So much for transitory inflation
The most recent inflation data shows that prices are galloping ahead, rising 5.4 percent year-over year and showing more staying power than the Federal Reserve or its assorted apologists believed was possible.
There are consequences to such inflationary pressures – more than just the pain of higher prices for the basic goods and services we depend on. There are also higher costs for government, and higher taxes for some workers. The reason: higher inflation is leading to the largest increase in Social Security payments in nearly four decades:
The Social Security Administration said…higher inflation would trigger a 5.9% increase for Social Security benefits that seniors and other Americans receive, the largest increase in nearly 40 years. It also will increase Social Security taxes for high-wage workers.
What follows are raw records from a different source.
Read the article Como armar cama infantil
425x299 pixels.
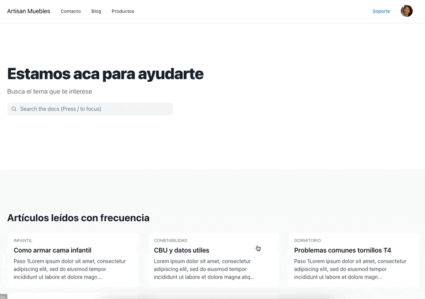pos(52,250)
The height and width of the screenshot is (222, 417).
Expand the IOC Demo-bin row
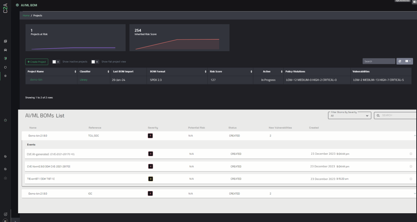click(x=415, y=194)
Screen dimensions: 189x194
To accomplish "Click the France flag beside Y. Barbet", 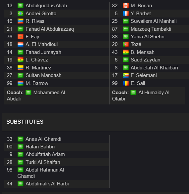I will [126, 14].
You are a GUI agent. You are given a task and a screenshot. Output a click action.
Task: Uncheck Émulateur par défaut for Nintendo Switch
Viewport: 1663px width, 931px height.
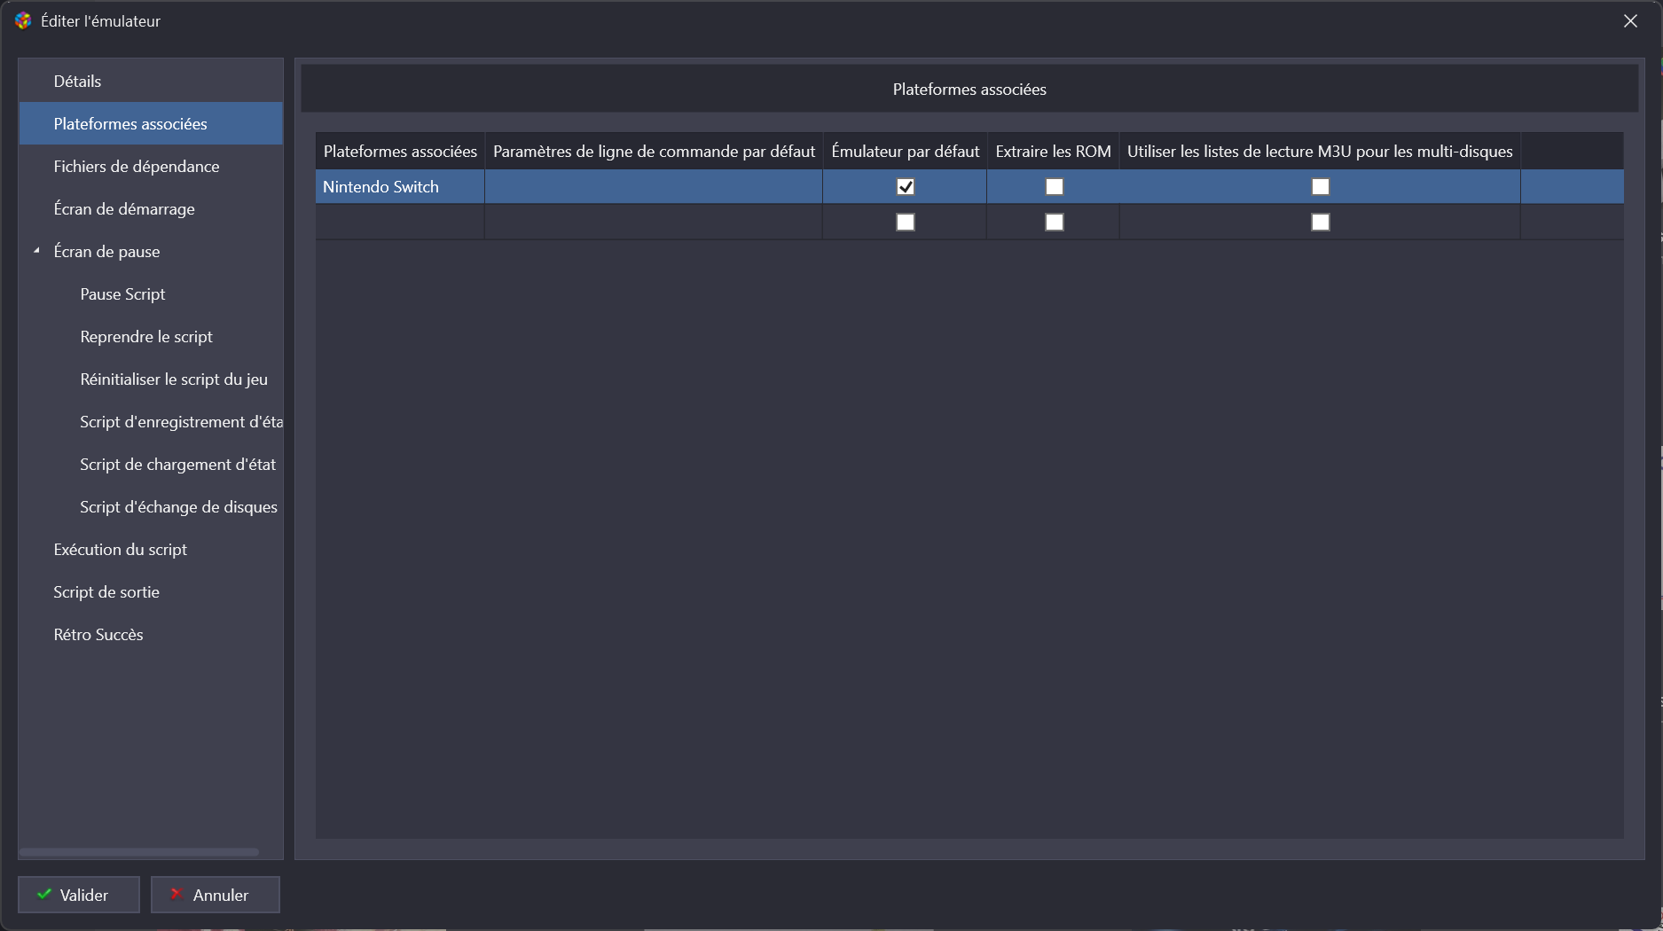(905, 187)
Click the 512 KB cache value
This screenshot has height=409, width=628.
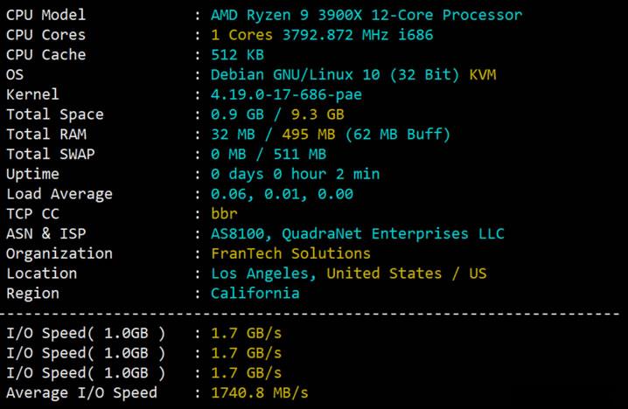pyautogui.click(x=237, y=55)
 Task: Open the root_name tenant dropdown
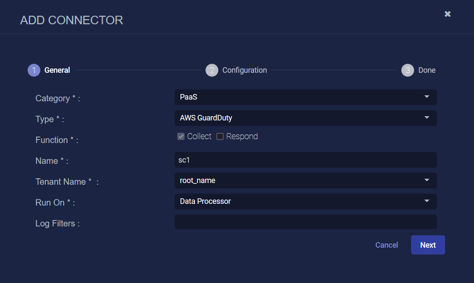(306, 180)
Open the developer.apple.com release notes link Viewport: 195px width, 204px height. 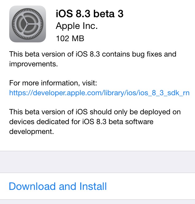[99, 92]
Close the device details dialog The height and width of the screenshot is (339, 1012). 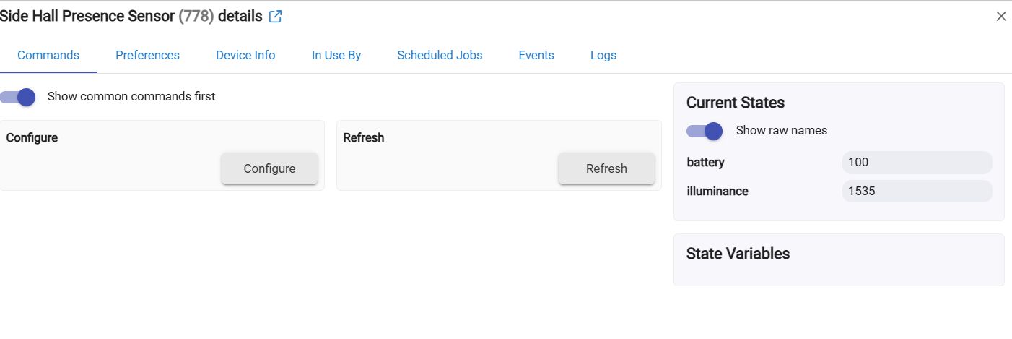tap(1001, 17)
Last week, the Labor Department said employers increased wages in September by 4.6% compared with a year ago, a pickup from prior months.
So much for “transitory” inflation, which we were all assured would ease and disappear once the kinks got worked out of the global supply chains, and people went back to work in drives.
Yeah, about that last point:
The shortage of workers is also driving up wages, putting pressure on companies to raise prices. A sharp uptick in restaurant prices during the past few months is a sign of this pass-through from wages into higher prices, economists say.
And in a big throwback to the 1970s, there are rising energy prices:
Rising energy prices—driven by the global recovery in demand, disrupted supply and geopolitical forces—could also keep prices aloft. U.S. consumers are now paying an average of $3.29 a gallon for gasoline, the highest level in seven years, according to the U.S. Energy Information Administration. Steeper energy bills for businesses could increase the pressure to raise prices.
They most certainly will. And it will, inevitably, affect consumer behavior, interest rates, government finances, and much more.